* Begin Dataset excerpts *
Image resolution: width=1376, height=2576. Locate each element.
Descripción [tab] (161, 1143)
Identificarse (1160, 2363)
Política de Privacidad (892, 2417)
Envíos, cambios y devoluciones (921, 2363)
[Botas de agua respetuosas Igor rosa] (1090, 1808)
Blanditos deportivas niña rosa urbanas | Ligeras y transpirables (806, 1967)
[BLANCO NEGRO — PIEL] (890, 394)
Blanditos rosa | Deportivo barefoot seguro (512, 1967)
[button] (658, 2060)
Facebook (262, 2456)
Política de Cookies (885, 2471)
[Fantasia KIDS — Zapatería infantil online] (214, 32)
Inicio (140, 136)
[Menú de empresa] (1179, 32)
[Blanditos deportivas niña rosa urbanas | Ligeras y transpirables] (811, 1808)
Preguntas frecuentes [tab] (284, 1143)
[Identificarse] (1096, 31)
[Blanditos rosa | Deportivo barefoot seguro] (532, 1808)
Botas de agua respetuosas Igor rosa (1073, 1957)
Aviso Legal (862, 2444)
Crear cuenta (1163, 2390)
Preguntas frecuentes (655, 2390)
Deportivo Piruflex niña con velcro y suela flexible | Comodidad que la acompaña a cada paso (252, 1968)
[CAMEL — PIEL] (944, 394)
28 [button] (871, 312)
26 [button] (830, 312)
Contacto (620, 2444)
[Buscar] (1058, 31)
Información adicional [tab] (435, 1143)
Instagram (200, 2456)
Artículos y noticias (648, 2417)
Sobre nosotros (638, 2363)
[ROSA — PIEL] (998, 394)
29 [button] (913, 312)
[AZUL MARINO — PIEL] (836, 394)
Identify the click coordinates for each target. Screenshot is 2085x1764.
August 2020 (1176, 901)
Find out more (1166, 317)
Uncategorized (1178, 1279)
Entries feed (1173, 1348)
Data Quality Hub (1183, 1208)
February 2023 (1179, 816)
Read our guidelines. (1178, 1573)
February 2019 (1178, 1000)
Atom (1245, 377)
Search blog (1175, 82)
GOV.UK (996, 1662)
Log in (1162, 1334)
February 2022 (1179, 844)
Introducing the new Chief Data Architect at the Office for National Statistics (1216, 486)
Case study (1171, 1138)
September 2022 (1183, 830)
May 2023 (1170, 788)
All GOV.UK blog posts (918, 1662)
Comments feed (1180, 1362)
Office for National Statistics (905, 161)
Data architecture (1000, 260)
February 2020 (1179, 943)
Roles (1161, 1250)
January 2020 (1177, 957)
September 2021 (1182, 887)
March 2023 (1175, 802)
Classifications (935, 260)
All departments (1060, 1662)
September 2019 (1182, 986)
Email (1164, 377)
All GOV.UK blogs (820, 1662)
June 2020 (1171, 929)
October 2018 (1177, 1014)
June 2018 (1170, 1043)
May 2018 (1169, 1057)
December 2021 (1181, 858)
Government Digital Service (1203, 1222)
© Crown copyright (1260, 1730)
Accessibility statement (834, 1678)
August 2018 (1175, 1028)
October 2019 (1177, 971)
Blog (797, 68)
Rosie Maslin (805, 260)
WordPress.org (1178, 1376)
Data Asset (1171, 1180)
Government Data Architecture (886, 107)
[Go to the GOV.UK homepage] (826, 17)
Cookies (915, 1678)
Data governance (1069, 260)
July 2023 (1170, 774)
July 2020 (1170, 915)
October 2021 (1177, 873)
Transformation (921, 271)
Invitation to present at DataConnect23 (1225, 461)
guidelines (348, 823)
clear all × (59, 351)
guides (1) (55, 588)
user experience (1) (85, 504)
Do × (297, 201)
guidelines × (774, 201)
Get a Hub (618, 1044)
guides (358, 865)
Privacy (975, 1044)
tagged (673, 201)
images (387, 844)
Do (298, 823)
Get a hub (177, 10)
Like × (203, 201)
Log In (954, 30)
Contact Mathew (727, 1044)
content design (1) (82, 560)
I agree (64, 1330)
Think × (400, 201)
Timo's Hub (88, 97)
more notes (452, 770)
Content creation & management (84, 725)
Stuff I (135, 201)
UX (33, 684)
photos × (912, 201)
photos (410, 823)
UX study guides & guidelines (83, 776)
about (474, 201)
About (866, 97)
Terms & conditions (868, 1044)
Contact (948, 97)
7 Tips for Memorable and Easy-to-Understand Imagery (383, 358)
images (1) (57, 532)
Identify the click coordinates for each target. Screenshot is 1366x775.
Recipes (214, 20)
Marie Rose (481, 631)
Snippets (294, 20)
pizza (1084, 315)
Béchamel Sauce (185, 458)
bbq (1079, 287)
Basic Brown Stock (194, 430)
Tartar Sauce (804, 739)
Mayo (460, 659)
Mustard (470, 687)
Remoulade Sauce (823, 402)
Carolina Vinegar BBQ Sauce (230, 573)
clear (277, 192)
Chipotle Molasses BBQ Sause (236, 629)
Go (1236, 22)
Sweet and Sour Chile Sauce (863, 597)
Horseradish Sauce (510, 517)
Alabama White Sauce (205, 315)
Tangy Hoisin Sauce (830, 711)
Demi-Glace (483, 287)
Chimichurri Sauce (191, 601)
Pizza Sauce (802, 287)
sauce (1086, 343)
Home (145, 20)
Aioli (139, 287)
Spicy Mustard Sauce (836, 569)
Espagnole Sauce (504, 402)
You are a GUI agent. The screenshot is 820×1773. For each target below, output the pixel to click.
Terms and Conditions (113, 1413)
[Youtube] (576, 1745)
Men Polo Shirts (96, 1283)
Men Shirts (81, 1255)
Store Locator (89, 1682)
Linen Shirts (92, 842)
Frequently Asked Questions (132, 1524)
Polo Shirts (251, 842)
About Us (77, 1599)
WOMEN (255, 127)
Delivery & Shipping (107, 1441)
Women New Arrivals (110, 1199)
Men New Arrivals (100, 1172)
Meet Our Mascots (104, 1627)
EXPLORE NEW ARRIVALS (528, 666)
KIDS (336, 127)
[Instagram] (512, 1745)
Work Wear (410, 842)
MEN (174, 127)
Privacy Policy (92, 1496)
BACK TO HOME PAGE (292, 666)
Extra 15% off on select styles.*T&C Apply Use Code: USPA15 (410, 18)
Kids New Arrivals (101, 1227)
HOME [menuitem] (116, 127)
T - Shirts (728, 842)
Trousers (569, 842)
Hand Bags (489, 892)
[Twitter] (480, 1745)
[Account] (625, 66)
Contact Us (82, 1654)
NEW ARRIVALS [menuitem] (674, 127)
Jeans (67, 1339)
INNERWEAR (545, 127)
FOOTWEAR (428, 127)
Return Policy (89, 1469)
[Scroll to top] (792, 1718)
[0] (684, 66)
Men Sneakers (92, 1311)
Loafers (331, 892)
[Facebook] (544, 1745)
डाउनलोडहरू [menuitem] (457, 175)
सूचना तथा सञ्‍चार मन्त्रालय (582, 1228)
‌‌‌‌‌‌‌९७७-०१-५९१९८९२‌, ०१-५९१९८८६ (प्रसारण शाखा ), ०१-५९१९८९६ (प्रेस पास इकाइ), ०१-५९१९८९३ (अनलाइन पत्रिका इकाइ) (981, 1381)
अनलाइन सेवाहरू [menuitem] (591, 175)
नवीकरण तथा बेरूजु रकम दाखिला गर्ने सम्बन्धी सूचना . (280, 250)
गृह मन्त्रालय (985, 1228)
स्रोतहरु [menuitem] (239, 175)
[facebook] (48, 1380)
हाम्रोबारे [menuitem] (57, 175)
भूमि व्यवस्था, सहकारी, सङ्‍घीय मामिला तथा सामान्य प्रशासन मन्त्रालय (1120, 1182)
* End Dataset excerpts *
▶ _Requirement_: From the rows above, copy out every line that contains the string "study".

▶ _Expected output_:
Case study (1171, 1138)
UX study guides & guidelines (83, 776)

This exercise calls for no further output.